This is an interesting article from Aviation Week:
High-Altitude Upset Recovery | AVIATION WEEK
This is a quote from Sully in the article, that illustrates part of the current over reliance on automation:
Training also needs improvement. "Currently, to my knowledge, air transport pilots practice approaches to stalls, never actually stalling the aircraft. These maneuvers are done at low altitude where they're taught to power out of the maneuver with minimum altitude loss." In some aircraft, they're taught to pull back on the stick, use maximum thrust and let the alpha floor (AoA) protection adjust nose attitude for optimum wing performance.

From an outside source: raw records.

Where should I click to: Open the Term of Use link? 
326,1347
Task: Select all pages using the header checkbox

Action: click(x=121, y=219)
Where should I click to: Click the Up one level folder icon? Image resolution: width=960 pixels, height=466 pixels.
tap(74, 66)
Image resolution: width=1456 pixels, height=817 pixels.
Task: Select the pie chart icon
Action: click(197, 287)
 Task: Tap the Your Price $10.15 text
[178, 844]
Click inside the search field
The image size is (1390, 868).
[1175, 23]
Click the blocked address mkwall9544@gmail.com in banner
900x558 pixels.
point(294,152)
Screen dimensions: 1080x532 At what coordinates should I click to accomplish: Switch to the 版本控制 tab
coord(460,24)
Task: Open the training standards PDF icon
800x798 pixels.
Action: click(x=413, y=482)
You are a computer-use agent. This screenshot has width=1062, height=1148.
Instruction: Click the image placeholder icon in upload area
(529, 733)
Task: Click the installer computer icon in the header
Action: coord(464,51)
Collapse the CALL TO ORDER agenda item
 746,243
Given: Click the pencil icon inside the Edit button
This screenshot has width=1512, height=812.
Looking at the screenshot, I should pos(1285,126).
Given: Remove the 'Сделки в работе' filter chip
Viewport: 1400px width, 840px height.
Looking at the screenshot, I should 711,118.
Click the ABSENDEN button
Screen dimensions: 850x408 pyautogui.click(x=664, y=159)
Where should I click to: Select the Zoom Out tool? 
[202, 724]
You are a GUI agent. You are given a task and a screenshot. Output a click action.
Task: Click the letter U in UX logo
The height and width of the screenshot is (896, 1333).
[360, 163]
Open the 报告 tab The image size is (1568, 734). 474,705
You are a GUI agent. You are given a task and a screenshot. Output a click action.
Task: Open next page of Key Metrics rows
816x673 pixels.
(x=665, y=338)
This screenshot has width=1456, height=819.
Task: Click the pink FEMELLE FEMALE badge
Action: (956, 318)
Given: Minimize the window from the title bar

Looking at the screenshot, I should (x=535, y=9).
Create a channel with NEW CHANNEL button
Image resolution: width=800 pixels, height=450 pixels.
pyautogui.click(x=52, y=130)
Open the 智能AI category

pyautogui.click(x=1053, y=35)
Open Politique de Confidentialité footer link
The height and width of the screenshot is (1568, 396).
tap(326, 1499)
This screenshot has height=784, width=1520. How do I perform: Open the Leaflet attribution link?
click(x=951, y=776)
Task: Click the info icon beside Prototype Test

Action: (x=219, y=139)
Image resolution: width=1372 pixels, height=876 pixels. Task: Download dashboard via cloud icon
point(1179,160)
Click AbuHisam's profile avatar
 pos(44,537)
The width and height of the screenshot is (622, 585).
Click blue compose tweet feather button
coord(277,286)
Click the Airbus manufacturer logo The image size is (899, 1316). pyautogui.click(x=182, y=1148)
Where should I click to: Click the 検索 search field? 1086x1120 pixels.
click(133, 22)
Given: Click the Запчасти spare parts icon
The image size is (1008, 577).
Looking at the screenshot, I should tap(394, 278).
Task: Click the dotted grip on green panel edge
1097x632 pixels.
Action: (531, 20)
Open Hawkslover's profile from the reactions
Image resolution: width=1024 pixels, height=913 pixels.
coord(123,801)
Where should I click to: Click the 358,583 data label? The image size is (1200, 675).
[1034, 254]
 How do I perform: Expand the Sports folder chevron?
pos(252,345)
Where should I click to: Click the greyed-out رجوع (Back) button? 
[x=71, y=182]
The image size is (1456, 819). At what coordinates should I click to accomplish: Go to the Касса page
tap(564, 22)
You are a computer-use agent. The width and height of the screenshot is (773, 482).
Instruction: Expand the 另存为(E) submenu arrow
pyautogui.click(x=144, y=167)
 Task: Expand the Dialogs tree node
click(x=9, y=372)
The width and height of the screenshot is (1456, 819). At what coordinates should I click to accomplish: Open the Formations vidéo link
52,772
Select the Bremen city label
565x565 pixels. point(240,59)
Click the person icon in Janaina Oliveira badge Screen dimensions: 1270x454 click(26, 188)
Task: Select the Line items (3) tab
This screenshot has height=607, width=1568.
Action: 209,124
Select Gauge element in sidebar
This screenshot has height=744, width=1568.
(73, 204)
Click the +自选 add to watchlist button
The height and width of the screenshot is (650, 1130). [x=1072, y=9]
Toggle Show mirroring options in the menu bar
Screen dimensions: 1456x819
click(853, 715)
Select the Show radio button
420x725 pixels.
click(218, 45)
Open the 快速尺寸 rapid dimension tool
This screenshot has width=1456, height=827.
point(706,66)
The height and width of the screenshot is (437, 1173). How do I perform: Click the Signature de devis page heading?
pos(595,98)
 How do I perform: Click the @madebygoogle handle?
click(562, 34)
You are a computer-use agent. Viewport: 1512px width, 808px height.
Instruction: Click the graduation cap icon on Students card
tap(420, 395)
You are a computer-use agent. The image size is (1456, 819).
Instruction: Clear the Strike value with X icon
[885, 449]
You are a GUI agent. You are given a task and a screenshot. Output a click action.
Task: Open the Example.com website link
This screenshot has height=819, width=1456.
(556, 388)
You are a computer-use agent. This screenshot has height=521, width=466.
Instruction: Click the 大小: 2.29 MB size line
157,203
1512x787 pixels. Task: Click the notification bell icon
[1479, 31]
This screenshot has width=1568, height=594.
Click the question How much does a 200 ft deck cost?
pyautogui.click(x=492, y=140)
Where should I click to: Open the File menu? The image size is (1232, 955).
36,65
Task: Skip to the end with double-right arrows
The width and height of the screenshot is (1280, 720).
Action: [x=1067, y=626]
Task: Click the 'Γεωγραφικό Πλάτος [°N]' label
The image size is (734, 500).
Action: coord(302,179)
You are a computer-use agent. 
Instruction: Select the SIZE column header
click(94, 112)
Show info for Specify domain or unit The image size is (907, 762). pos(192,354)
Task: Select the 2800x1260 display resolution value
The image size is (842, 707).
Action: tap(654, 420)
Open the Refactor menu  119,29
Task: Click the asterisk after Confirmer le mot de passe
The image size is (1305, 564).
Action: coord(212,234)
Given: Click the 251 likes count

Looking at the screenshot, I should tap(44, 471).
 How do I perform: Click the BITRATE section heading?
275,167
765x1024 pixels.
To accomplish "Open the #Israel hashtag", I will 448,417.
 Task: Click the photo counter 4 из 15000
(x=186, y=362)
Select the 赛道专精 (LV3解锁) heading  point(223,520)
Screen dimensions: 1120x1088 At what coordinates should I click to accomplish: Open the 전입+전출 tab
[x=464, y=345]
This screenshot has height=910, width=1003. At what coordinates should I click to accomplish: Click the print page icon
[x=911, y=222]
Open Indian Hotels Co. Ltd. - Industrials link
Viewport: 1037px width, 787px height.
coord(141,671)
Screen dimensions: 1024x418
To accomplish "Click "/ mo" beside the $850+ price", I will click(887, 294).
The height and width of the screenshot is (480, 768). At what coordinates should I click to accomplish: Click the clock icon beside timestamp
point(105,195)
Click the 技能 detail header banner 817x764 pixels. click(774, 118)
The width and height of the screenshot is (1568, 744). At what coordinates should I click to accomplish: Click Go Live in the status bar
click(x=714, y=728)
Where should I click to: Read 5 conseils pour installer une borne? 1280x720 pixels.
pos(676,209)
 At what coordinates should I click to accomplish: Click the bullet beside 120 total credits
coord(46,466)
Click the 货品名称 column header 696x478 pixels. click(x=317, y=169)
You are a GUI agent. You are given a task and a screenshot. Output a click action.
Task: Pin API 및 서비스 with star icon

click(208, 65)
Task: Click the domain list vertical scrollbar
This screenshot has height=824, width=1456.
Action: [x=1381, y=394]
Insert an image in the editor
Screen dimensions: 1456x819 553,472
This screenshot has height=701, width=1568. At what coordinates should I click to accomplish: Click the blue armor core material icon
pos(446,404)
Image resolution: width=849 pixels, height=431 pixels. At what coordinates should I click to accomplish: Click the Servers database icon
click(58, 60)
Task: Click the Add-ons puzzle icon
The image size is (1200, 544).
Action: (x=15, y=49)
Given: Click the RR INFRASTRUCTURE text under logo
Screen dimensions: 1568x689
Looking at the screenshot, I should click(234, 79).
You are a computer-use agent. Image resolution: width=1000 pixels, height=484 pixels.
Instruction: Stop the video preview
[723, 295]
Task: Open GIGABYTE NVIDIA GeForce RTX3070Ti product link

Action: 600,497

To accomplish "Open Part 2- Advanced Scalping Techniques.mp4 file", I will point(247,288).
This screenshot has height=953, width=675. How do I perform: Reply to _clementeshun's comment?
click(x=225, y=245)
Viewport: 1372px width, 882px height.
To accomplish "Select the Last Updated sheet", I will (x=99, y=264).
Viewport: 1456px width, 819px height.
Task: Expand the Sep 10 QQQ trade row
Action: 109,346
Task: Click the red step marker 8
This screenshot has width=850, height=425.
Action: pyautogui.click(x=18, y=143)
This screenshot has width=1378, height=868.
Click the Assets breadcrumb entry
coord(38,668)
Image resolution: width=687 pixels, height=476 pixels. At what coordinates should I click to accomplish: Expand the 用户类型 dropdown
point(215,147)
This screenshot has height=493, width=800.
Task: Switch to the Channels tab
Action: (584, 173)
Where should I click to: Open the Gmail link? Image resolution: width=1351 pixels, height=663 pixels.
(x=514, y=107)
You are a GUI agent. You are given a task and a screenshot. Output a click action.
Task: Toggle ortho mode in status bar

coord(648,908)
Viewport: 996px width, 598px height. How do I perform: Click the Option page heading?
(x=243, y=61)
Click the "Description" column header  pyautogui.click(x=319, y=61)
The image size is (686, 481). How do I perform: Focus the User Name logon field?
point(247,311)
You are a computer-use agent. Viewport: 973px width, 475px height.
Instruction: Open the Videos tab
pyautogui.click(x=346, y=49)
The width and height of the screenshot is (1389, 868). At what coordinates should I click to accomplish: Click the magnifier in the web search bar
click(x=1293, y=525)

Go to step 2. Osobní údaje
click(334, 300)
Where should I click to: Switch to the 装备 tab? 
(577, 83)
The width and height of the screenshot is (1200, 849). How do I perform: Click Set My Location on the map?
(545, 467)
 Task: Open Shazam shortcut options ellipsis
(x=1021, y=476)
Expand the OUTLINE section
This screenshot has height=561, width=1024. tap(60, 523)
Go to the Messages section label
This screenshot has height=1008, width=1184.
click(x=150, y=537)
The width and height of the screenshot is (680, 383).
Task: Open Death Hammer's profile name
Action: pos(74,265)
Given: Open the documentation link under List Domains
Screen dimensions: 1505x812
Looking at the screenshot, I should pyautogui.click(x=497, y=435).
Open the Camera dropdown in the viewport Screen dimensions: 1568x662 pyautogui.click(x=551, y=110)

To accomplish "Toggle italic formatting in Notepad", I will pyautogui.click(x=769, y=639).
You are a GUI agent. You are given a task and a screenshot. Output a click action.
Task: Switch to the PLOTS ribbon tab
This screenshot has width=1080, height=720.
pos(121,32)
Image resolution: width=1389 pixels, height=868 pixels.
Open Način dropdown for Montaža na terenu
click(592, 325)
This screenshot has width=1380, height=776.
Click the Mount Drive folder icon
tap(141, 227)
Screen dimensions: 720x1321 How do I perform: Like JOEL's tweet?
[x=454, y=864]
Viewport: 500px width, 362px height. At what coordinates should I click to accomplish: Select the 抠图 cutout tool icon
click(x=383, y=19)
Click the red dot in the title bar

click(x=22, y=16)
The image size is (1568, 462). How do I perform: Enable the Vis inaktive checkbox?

"They never get the chance to practice recovery from a high-altitude upset," he continued. "At altitude, you cannot power out of a stall without losing altitude." And depending upon the fly-by-wire flight control system's alpha floor protection isn't the best way to recover from a stall at cruise altitude.
There are several fundamental problems with the development of specific procedures like this one (powering out of a stall using AOA protection), that Sully describes.
- The procedure WOULD NOT EVEN EXIST without the automated AOA protection.
- The procedure RELIES upon the automated AOA protection to work.
- The procedure ASSUMES the automated AOA protection will ALWAYS be present.
- The procedure IGNORES the possibility that the automated AOA protection might not be present (as in AF447)
- The procedure IGNORES the physical-ware aerodynamic fact that you cannot power out of a stall with minimum loss of altitude, at higher altitudes.
- The procedure ERODES basic flying skills by teaching pilots to perform flight maneuvers contrary to good basic airmanship (in stall recovery).
This is a fundamental failure of the proper design of procedures, that results from a confused over reliance on automation.